Piecing together local memories and military archives, the group says soldiers shot 156 prisoners, while others died of torture and illnesses.

"All this has been covered up," says Agustin Elviva Romero, who was 6 years old when soldiers shot his father at the monastery in 1942, leaving a wife and two young children.

"Most young Spaniards don't have the faintest idea what happened."

Nearby, archeologists used small brushes to clean a rib cage, lying in a trench dug in the dry soil.

PROPER BURIAL

ARHM's goal is to identify the remains in unmarked mass graves and return them to their families for a proper burial.

The group says there can be no reconciliation in Spanish society when victims of an earlier time lie in unmarked graves.

"It's a bit of a contradiction how our democracy can continue when we have the country filled with mass graves," says Maximo Molina, president of ARHM Cuenca, which unites archeologists, anthropologists and doctors from Spanish and European universities to work on the Ucles project.

Pressure for Spain to address its past has come from human rights group Amnesty International, which recently called for justice for the thousands of victims of the Civil War and Franco's dictatorship.

Baltasar Garzon, the high-profile Spanish judge whose probes have targeted al Qaeda and Chilean dictator Augusto Pinochet, called earlier this year for a "truth commission" to investigate crimes against humanity committed during Franco's dictatorship.

The panel would be similar to the Truth and Reconciliation Commission set up by former South African President Nelson Mandela in 1996 to probe apartheid-era atrocities.

Around 30,000 people disappeared during Spain's Civil War and Franco's rule, the Amnesty report said. Many victims were buried in mass graves, leaving families to uncover and identify the bodies themselves without help from the state.

"An extremely significant percentage of the civilian population were victims of abuse, executions and torture," says Giulia Tamayo, the head of the department of campaigns and investigations at Amnesty International, Spain.

SENSITIVE ISSUE

Spain's Socialist government, elected last year, has tackled sensitive issues from the Franco years and angered conservatives by removing the last statue of the dictator in Madrid.

The Civil War firmly marked Spain's idealistic prime minister, Jose Luis Rodriguez Zapatero, who has said he was influenced by his grandfather, a Republican shot during the Civil War who wrote a note hours before his death which said: "I die innocent, and I forgive."

But the government has so far shown no appetite for probing atrocities of the Franco years, something that would be enormously divisive in Spain.

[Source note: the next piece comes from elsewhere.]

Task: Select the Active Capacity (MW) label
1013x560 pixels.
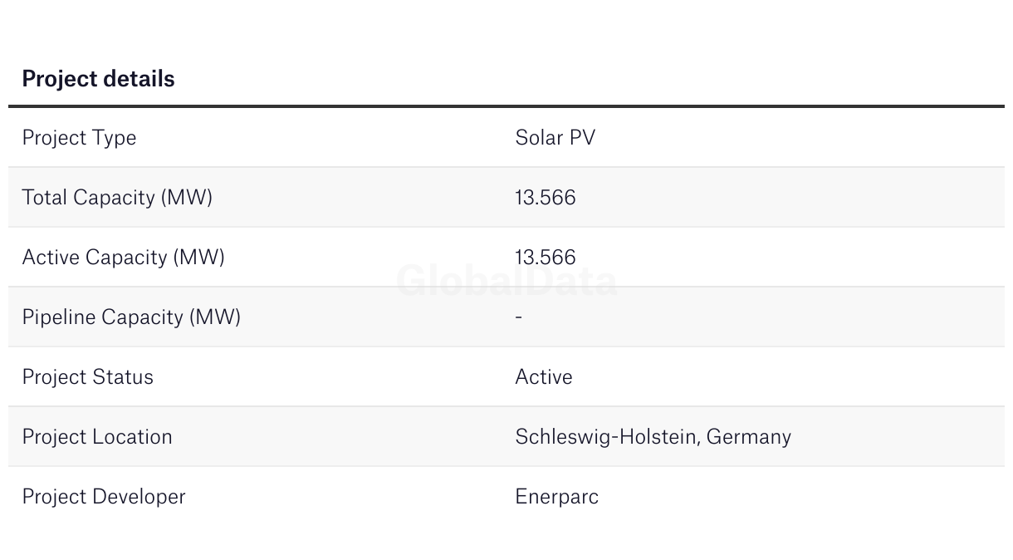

Last year, Spain's Congress passed a motion urging the government to compile a full report on the effects of Franco's dictatorship and possible measures to redress them.

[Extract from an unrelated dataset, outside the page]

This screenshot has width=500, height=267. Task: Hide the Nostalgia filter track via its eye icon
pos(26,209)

But the Amnesty report questioned whether the government was prepared to compensate families of victims.

Son of murdered prisoner Agustin Elviva Romero does not want any money from the state for what he suffered.

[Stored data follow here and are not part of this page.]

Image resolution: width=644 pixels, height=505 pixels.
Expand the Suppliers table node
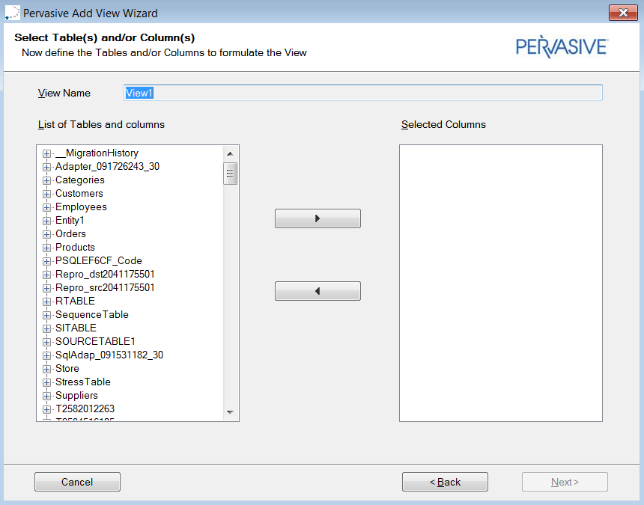click(47, 396)
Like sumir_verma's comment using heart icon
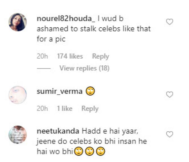Screen dimensions: 189x162 (170, 94)
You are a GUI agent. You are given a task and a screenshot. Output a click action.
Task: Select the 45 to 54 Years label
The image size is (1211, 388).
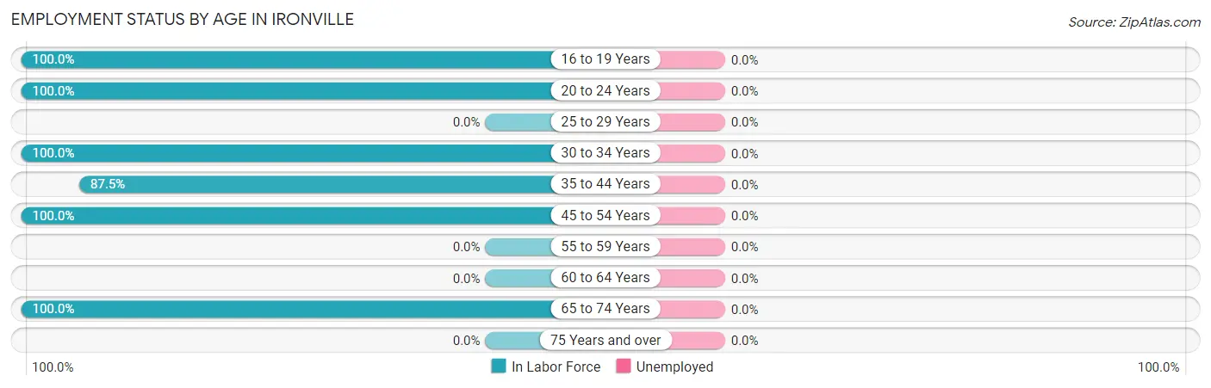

"What's done is done," he says. "If now they give me some money...for what?...my father died when I most needed him."

Today, the tranquil, picturesque scene at the monastery gives no hint of the killing that took place here more than 60 years ago.

One archeologist working at the site hopes the painstaking process of identifying the bones will provide concrete evidence to support peoples' memories of what happened here.

"People say one thing or another, but the dead are absolute," says Jose Maria Navarro Gomez.